_Extracted entries_
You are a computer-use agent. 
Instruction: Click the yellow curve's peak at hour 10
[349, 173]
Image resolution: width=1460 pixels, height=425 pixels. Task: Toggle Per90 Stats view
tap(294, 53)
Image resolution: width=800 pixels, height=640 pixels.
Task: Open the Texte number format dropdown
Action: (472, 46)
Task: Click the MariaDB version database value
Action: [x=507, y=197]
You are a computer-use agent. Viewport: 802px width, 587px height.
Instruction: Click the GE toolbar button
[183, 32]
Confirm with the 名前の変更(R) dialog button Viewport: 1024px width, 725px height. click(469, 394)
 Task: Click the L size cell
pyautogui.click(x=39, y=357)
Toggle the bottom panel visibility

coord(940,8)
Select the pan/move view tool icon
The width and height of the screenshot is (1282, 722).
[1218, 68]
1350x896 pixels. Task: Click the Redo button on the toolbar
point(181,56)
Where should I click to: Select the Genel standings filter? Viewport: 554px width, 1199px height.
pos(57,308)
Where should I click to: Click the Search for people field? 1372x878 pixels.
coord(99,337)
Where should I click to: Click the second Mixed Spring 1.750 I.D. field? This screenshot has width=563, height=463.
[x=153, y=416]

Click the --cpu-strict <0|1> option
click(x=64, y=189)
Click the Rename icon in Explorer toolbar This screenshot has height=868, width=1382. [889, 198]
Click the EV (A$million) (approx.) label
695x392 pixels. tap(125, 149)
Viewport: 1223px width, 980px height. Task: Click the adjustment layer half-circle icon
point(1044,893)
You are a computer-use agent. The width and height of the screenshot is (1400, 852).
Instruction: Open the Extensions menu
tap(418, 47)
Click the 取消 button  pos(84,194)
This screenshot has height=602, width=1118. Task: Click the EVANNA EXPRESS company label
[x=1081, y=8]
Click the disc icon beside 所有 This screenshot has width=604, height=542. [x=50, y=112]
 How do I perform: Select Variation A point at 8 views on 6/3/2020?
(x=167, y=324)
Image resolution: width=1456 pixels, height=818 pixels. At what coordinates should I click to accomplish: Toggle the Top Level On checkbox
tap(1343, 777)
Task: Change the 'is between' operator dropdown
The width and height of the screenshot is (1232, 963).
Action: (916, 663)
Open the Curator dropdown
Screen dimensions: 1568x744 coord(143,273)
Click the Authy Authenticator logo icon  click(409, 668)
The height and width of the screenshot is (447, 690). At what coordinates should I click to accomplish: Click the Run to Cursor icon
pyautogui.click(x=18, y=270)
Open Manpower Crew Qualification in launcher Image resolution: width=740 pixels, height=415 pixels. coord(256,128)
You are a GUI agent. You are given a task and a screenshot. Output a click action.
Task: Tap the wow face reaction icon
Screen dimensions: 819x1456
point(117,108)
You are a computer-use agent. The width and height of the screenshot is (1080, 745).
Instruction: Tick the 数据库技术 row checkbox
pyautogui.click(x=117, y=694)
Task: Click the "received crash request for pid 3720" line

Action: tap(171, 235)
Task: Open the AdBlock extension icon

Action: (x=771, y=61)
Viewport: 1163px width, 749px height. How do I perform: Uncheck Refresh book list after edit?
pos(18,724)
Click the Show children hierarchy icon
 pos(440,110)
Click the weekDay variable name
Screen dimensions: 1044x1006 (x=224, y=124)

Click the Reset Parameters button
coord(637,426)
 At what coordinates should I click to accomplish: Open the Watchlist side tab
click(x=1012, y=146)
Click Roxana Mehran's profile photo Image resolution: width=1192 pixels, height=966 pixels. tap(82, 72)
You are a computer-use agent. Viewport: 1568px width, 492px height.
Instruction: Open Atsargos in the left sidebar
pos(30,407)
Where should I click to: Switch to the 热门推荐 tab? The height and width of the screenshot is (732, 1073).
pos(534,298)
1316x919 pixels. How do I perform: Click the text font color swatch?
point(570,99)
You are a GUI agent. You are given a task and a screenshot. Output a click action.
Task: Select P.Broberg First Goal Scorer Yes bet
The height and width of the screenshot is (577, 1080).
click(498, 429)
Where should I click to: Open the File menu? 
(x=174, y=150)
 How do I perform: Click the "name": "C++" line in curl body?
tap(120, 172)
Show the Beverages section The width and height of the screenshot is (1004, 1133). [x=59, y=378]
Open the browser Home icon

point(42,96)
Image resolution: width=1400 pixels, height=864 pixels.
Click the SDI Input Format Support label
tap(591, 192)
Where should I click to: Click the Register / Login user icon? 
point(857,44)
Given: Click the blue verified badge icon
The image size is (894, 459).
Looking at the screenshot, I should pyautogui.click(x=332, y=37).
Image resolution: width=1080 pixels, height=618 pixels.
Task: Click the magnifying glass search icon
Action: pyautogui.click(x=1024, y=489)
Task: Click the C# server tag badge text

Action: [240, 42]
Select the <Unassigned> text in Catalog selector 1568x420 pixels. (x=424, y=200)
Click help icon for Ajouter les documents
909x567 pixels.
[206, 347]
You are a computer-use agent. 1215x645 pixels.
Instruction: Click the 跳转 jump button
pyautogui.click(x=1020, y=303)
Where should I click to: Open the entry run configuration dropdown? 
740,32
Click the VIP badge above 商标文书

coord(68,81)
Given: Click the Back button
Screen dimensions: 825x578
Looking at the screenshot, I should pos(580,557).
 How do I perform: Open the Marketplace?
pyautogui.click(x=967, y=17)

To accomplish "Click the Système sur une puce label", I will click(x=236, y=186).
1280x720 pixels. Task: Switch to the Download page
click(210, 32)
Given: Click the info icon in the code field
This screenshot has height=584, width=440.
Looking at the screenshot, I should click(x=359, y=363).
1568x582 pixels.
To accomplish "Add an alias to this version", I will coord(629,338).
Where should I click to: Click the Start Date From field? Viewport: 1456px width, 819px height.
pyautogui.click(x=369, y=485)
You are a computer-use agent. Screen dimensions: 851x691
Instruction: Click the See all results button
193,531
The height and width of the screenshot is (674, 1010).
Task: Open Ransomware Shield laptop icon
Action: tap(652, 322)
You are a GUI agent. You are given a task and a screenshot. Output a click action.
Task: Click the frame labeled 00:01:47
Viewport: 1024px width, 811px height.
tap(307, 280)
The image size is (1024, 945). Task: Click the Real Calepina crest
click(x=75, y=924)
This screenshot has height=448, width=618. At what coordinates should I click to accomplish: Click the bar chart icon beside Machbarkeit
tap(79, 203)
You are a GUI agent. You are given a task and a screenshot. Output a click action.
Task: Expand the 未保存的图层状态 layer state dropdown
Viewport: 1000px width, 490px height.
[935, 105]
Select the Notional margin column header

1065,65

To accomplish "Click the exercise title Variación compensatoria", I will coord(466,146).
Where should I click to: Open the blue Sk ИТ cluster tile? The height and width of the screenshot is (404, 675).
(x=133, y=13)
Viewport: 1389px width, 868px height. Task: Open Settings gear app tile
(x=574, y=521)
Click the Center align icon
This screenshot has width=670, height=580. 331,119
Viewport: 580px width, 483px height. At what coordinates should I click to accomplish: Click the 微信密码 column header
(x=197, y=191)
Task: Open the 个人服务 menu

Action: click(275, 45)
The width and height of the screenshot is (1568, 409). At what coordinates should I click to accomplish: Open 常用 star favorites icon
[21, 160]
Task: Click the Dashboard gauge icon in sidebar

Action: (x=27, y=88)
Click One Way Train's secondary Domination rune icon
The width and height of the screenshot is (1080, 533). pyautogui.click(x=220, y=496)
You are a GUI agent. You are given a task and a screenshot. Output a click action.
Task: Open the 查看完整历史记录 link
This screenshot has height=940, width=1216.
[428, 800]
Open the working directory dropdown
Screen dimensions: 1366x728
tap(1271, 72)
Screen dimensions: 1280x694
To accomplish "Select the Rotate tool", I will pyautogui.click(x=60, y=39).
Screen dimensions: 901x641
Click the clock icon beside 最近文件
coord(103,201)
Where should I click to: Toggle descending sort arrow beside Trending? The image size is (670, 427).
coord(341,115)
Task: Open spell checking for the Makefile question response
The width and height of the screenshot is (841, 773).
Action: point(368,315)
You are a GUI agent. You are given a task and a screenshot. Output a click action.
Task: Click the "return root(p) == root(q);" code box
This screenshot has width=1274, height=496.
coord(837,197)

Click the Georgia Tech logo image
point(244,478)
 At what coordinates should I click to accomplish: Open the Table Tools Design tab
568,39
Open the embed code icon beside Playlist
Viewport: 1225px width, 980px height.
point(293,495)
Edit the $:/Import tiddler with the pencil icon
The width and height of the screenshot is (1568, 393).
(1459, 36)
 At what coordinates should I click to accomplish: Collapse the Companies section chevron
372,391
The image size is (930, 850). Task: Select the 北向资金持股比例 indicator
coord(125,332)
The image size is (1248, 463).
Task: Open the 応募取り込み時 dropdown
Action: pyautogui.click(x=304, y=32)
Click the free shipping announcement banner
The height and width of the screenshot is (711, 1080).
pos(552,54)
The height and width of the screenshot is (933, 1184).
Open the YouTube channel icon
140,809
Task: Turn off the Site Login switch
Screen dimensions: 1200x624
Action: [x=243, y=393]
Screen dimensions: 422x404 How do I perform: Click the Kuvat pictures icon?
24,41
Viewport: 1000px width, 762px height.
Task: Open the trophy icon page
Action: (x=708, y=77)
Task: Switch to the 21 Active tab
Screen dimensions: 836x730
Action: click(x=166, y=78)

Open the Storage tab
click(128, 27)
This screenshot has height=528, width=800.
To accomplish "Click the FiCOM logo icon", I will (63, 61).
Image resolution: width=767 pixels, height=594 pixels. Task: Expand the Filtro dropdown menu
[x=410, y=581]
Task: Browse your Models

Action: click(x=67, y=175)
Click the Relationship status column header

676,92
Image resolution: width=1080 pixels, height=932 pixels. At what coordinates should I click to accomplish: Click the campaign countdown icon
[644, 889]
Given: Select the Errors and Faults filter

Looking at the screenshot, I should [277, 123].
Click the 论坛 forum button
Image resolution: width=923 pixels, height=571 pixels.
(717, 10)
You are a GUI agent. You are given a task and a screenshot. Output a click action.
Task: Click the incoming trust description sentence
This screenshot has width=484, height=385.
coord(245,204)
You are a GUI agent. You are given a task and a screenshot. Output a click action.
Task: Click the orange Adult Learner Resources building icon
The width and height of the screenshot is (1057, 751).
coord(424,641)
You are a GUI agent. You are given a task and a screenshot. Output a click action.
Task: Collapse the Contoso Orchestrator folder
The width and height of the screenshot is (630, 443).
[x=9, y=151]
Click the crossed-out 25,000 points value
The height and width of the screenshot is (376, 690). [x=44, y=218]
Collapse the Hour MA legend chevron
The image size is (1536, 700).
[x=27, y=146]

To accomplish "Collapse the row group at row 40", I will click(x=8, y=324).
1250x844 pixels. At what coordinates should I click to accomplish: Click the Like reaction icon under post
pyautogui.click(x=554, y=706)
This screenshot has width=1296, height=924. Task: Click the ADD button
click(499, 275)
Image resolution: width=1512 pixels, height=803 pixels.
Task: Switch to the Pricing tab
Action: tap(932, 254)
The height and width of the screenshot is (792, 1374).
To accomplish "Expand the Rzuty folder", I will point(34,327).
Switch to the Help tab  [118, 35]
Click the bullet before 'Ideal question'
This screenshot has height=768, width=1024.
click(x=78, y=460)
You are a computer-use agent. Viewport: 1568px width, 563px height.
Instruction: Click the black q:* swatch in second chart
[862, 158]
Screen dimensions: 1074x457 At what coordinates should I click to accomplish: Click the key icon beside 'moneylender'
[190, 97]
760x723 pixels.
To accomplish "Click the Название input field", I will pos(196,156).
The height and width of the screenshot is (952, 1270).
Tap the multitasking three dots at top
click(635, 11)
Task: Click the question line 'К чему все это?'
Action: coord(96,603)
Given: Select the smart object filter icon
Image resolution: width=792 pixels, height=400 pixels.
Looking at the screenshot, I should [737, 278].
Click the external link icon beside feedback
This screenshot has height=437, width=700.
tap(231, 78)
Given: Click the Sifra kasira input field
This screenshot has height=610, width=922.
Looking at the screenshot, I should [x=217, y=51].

_What to work on_
In the listing above, some lines may hold the string "folder". Report how many, and nothing more.

_Solution to the problem_
2